From little Acorn grew an angel investor with an eye for the next big thing

Thu, Nov 8, 2012, 00:00

   

After playing a pivotal role in the development of personal computing, Hermann Hauser now heads up one of Europe’s major venture firms

Venture capital is widely viewed as a cut-throat industry, but talk to people who know one of its best-known European figures, Vienna-born Hermann Hauser, and a single word recurs: “gentleman”.

The tall, elegant Hauser, a serial entrepreneur involved with numerous Cambridge University-based start-ups, whose companies Acorn and ARM have had a pivotal role in the development of personal and mobile computing (see panel), now heads up one of Europe’s major venture firms, Amadeus.

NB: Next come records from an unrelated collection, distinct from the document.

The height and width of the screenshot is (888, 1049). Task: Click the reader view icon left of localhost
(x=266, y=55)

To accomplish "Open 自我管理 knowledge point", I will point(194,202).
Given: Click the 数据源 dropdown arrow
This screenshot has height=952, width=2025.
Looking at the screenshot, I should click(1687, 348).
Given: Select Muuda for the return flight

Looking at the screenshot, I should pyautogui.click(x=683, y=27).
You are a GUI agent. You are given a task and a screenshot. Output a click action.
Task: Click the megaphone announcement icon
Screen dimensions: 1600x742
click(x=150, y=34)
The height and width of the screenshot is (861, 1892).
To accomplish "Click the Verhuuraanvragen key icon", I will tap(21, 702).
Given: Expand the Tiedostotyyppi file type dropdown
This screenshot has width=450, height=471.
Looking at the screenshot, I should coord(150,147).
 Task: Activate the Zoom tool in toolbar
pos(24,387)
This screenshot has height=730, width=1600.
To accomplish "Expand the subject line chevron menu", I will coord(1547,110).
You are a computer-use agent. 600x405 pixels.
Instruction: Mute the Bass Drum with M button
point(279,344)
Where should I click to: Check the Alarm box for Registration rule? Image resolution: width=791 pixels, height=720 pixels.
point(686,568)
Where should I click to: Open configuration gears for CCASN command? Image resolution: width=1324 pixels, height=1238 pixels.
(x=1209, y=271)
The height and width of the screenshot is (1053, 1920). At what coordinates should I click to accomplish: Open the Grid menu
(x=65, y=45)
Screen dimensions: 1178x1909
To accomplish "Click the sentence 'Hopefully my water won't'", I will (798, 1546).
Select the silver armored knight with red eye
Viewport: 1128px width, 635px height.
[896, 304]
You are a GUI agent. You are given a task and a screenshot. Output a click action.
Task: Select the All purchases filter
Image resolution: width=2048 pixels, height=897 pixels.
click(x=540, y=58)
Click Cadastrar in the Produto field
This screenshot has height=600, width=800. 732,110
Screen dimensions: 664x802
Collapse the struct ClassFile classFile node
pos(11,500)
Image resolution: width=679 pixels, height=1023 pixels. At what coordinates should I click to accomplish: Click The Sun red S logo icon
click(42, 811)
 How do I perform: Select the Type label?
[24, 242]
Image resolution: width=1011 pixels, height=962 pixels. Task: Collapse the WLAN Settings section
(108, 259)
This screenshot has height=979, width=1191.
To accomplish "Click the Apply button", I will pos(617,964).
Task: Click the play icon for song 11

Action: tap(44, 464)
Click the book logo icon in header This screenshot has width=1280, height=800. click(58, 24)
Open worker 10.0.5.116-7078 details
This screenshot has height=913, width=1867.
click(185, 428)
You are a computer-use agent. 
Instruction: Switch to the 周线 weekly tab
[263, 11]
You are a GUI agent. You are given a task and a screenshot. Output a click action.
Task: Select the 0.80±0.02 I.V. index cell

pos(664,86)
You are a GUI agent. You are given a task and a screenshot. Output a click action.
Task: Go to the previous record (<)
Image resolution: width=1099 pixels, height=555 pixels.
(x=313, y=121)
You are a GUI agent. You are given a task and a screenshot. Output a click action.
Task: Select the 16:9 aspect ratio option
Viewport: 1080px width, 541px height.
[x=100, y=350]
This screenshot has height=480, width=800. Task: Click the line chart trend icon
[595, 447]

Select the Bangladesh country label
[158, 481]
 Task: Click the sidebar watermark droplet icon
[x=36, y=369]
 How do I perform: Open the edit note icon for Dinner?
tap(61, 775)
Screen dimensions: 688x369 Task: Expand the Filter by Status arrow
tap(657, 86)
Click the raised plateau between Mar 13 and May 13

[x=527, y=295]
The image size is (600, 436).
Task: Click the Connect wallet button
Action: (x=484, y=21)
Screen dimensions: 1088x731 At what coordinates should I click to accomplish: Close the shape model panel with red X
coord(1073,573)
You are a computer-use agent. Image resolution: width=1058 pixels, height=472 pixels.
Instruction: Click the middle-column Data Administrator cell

That has brought him to Ireland regularly, as the company made a significant, early investment in InTune Networks, the start-up behind the State’s exemplar broadband network and last year’s winner of The Irish Times InterTradeIreland Innovation awards.

He says Amadeus is now casting a more general eye around Ireland’s start-up scene. “I love coming here, and, I hope, will make many more investments here.”

His personal role in the development of modern computing, starting with Acorn – which rose to fame after it won the contract to make the highly popular BBC Micro home computer in the 1980s – gives him a unique perspective in delivering a talk on technology industry innovation recently for University College Dublin’s Nova Innovation Centre.

After all, how many people speaking on the subject could punctuate an overview of the development of the home computing market with the sentence: “I remember Bill Gates coming in, wanting to sell DOS to me . . . ”

During the talk, he offers many interesting aside, such as his take on the future of computing.

“I think mobile phone architecture will start to dominate computing. It has a much wider use case than the PC. The big question is, will Intel and Microsoft play any role?

“We’re right in the middle of a murder plot where mobile phone architecture will kill PC architecture and the Intel processor,” he notes.

“No one understood that apps would become the new way in which people would interact with their computers. One thing that wasn’t part of the script, and where Microsoft was asleep, is compatibility. Apps don’t only run on Windows, and so Microsoft has lost the biggest asset it always had.”

He can’t resist a small pat on his own back about the success of ARM, the chip company he spun out of Acorn, which developed the highly efficient RISC chips, now ubiquitous in computing devices and mobiles.

Eight billion ARM chips will be shipped this year, he says – “more chips than Intel has shipped in its entire history”.